Description of the task: The required output is the line that contains "Click the green" through the last line of the data, retyped verbatim and with nothing added.

»»

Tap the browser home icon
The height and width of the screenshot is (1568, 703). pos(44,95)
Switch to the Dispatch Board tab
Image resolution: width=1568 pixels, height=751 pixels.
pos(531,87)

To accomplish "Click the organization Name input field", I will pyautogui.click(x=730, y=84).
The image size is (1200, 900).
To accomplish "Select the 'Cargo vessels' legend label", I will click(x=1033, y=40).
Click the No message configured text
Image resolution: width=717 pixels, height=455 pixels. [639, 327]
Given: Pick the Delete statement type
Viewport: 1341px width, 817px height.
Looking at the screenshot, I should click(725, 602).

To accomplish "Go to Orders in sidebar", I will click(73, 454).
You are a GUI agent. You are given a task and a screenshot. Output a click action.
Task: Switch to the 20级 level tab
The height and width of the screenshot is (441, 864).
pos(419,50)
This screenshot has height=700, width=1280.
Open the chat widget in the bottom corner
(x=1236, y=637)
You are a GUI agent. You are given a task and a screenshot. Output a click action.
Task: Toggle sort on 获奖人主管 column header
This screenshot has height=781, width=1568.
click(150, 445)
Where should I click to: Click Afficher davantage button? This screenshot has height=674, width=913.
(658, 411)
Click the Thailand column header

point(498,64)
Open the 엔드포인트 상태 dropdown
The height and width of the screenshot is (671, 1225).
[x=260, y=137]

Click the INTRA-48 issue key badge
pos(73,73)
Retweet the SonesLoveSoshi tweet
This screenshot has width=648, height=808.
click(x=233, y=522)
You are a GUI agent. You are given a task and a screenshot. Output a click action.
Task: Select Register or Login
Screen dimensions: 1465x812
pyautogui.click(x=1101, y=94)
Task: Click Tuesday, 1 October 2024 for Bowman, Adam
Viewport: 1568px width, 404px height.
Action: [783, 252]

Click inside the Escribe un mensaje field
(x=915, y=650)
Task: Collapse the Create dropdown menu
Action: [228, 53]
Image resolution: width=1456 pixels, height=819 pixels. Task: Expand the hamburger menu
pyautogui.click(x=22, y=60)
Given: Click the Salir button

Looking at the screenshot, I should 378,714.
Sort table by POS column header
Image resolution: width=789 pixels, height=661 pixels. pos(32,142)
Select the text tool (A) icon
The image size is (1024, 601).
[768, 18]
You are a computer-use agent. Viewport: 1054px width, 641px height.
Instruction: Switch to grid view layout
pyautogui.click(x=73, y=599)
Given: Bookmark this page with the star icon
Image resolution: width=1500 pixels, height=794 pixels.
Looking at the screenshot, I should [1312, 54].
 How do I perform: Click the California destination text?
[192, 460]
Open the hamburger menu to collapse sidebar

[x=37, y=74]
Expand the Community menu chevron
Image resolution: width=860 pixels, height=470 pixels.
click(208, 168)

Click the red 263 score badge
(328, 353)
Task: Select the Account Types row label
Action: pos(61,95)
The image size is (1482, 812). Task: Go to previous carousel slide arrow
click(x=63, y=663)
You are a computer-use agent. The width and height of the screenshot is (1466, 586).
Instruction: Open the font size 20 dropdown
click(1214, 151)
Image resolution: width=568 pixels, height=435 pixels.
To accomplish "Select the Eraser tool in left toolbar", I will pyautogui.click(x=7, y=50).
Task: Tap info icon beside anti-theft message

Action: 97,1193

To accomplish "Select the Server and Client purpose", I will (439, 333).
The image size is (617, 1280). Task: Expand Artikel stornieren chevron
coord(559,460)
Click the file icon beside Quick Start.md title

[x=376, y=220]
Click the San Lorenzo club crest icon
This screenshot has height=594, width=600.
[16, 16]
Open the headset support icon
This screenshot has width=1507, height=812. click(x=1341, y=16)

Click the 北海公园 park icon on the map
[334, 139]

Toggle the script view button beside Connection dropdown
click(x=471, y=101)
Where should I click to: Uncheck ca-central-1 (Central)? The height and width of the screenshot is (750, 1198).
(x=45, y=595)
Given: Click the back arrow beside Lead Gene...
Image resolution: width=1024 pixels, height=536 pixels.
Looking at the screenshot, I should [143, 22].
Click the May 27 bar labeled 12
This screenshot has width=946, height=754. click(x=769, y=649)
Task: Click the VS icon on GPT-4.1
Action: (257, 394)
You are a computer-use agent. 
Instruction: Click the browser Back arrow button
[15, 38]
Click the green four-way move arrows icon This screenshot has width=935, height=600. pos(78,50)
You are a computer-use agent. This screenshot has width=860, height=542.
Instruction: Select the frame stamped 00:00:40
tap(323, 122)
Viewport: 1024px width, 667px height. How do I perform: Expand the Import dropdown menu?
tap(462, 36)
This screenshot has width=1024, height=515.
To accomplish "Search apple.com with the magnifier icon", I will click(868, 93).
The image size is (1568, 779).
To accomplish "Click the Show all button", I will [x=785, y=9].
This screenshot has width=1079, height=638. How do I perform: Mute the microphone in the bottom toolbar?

««

Written answer:
Click the green four-way move arrows icon This screenshot has width=935, height=600. pos(78,50)
You are a computer-use agent. This screenshot has width=860, height=542.
Instruction: Select the frame stamped 00:00:40
tap(323, 122)
Viewport: 1024px width, 667px height. How do I perform: Expand the Import dropdown menu?
tap(462, 36)
This screenshot has width=1024, height=515.
To accomplish "Search apple.com with the magnifier icon", I will click(868, 93).
The image size is (1568, 779).
To accomplish "Click the Show all button", I will [x=785, y=9].
This screenshot has width=1079, height=638. How do I perform: Mute the microphone in the bottom toolbar?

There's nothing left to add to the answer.